**Aim of the task**
Pull out each line below that contains the word "Click" and copy those lines as they appear.

**The input**
* * * * *
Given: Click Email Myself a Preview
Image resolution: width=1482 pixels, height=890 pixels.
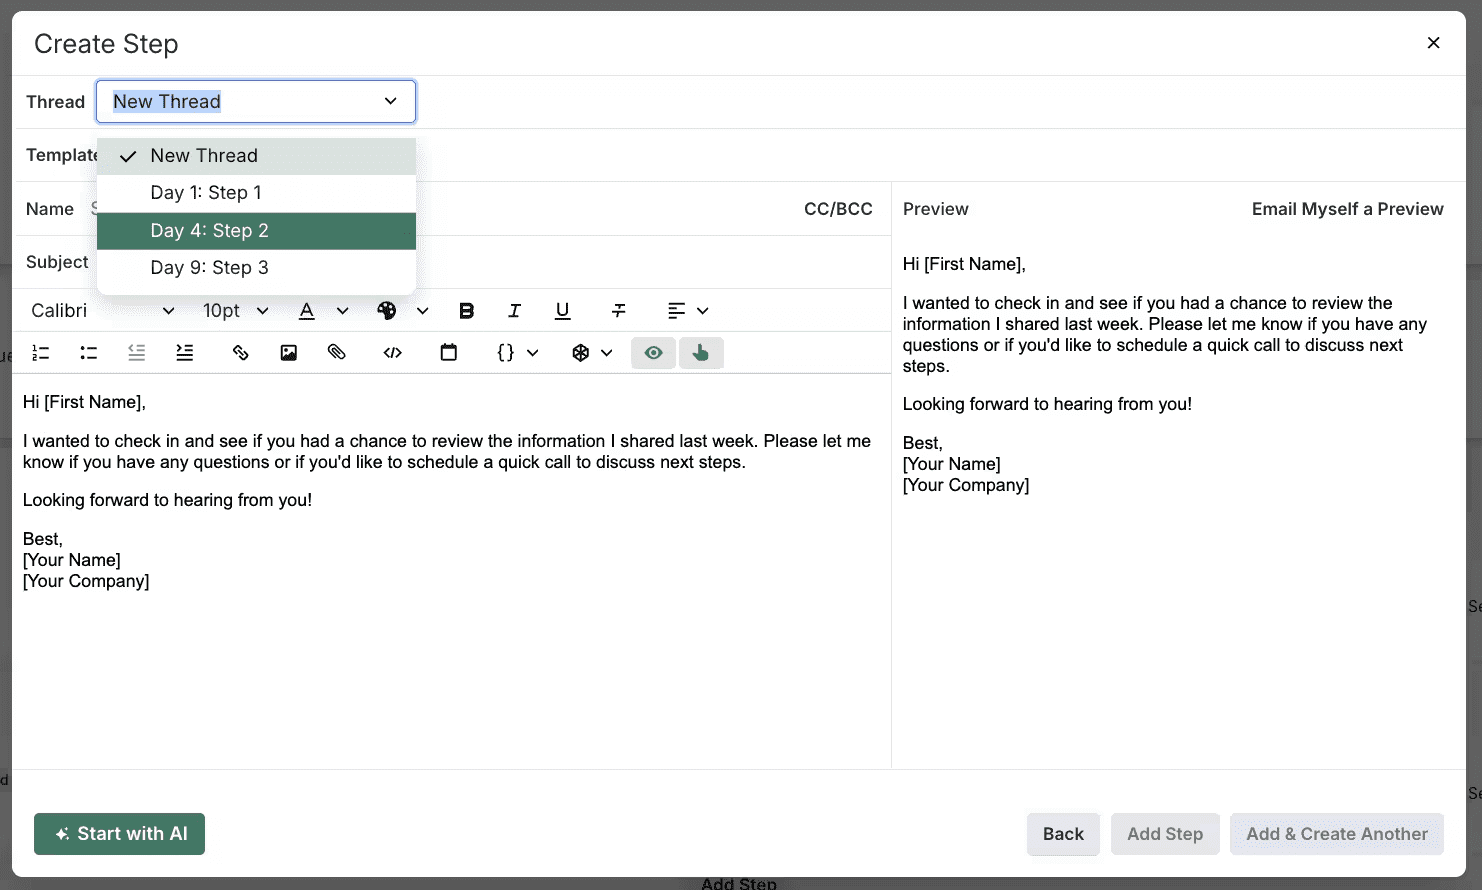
* * * * *
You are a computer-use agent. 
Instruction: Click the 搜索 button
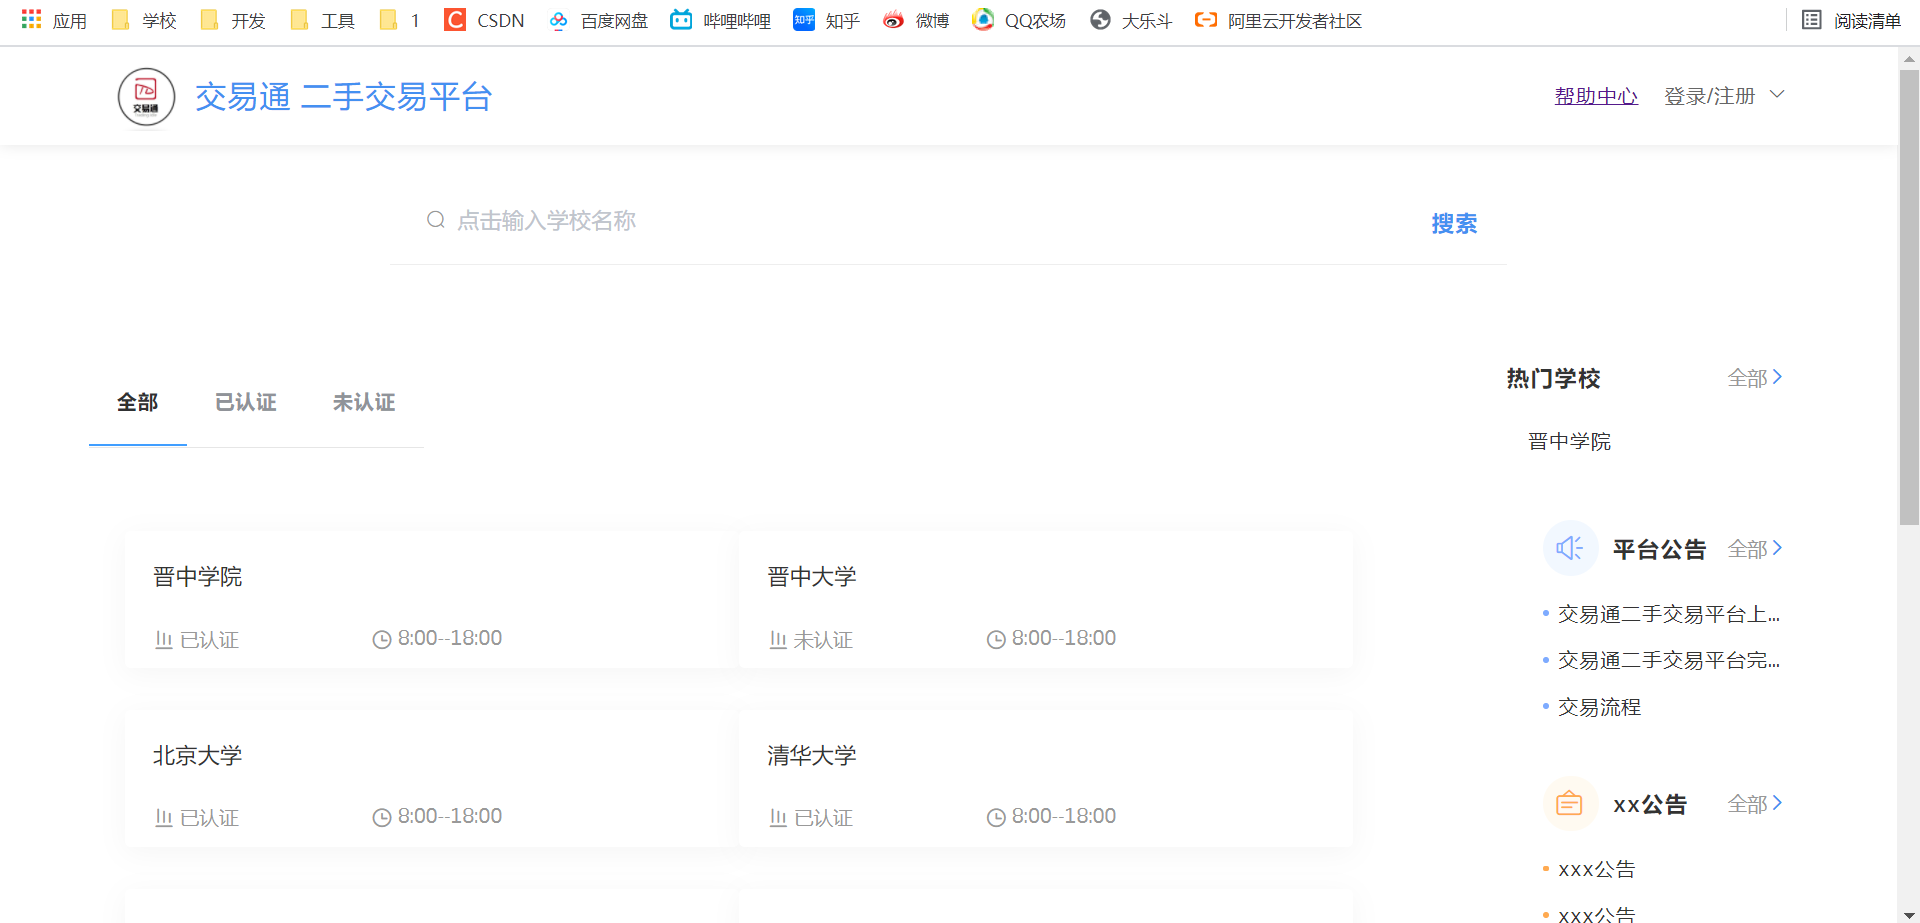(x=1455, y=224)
* * * * *
**Solution**
Given: Click Email Myself a Preview
Instruction: Click the 搜索 button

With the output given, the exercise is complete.